Петр снова утвердительно кивнул.
— Он нас выдал. Бескид — он же Леготаи.
Петр напрасно пытался вспомнить, где это он слышал фамилию Леготаи.
На другой день Андрея увезли из больницы. Петр провел там еще двадцать два дня.
С глазу на глаз
Слабые лучи солнца, пробиваясь сквозь цветные стекла окон, золотом горят на ярко начищенных штыках.
Обвиняемый и — часовой. Обвиняемый и — часовой.
Андрей бледен. Под глазами темные круги. Голова опущена. Он сидит задумавшись.
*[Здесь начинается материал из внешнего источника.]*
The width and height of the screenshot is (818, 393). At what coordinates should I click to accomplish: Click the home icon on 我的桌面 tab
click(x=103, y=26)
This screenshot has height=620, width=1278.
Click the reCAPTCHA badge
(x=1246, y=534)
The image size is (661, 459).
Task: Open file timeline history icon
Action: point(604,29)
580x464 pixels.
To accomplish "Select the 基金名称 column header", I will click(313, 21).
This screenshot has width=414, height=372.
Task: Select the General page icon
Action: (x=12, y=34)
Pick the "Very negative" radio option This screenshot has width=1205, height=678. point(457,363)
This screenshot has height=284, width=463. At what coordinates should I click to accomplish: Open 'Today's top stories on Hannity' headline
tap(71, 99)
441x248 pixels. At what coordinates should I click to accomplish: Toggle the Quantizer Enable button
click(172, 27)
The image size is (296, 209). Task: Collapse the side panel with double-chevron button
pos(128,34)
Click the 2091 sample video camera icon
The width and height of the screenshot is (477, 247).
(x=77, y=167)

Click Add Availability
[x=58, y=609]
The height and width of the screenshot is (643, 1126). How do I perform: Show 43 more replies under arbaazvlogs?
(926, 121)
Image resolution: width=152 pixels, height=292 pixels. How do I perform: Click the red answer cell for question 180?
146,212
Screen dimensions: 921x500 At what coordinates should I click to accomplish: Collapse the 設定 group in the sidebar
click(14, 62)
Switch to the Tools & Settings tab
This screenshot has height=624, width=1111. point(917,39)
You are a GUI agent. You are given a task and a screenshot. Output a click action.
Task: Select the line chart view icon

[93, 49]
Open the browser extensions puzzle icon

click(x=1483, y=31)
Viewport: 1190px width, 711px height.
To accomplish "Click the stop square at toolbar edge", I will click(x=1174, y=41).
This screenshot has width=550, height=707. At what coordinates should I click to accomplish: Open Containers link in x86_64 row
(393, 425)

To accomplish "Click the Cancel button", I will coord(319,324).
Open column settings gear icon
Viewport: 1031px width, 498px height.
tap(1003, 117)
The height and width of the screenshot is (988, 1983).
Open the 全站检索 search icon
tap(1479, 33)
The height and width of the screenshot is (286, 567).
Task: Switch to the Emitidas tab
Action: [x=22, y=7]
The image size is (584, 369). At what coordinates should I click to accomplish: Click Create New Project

Глаза устремлены куда-то вдаль, поверх голов судей.
Лицо Веры лихорадочно горит. Ее прищуренные глаза тревожно ищут кого-то. Сто раз пробежав по публике, ее взгляд неизменно задерживается на скамье адвокатов. Защитники перебирают бумаги, вновь и вновь перегруппировывая дела.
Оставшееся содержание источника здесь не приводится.